December 1, 2025
Today, on World AIDS Day 2025, we’re reflecting on humanity, justice, and human dignity. We celebrate the progress made and acknowledge the setbacks that populations throughout the world continue to confront. At the O’Neill Institute, we are charting pathways to respond to the urgent need to keep equity and community leadership at the center of the HIV response. This year’s theme: “Overcoming disruption, transforming the AIDS response,” speaks directly to the moment we’re in.
“World AIDS Day is a powerful reminder of our shared commitment to advance health justice,” said Professor Michele Bratcher Goodwin, O’Neill Professor of Constitutional Law and Global Health Policy and O’Neill Institute Faculty Director. “Ending HIV requires confronting structural inequities head-on, rejecting stigma in all its forms, and ensuring every person has access to the care and dignity they deserve.”
“The defining characteristic of the HIV movement has been community advocacy and action. As the domestic HIV response has been significantly weakened through the loss of critical federal HIV leadership and staff and disrupted funding for HIV research and services, our community has not been passive,” said Jeffrey S. Crowley, a distinguished scholar and director of the Center for HIV and Infectious Disease Policy. “As Congress finally negotiates a budget for fiscal year 2026, we have an important opportunity to keep telling America’s story of progress in the fight to end the HIV pandemic and to protect the critical investments that reduce HIV transmission and that save and improve lives.”

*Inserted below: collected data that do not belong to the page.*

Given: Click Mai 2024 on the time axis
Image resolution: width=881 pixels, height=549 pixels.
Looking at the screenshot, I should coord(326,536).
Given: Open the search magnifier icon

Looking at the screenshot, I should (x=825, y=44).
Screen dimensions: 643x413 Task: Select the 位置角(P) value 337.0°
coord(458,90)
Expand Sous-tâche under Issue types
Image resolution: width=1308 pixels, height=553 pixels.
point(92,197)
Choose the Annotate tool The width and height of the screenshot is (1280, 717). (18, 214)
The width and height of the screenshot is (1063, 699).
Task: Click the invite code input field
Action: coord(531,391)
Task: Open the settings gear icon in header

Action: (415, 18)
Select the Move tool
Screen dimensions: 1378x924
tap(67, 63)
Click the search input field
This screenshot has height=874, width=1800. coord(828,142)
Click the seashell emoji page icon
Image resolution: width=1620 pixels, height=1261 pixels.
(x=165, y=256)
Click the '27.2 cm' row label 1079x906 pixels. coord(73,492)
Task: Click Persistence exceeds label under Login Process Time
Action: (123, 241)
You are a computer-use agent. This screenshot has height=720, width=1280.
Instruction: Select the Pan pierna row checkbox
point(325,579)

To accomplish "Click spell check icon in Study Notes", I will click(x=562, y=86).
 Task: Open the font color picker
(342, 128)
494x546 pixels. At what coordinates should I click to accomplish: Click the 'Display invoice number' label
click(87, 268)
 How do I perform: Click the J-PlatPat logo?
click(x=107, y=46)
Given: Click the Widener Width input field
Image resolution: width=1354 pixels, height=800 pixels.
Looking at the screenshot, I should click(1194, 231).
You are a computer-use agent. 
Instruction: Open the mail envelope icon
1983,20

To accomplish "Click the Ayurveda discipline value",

“After more than two decades of progress, we now have all the tools needed to end HIV as a global health threat. But that progress is fragile,” said Dr. Charles B. Holmes, director of Georgetown Center for Innovation in Global Health and a professor of medicine at Georgetown University Medical Center. “With donor support waning, we face a pivotal moment that requires governments, civil society, and communities to unite behind a sustainable vision — one that secures long-term financing, strengthens and integrates the health workforce, and protects the most vulnerable.”
At the O’Neill Institute, we stand with our partners and colleagues around the world who are working every day to build an HIV response that is resilient, equitable, and truly transformative.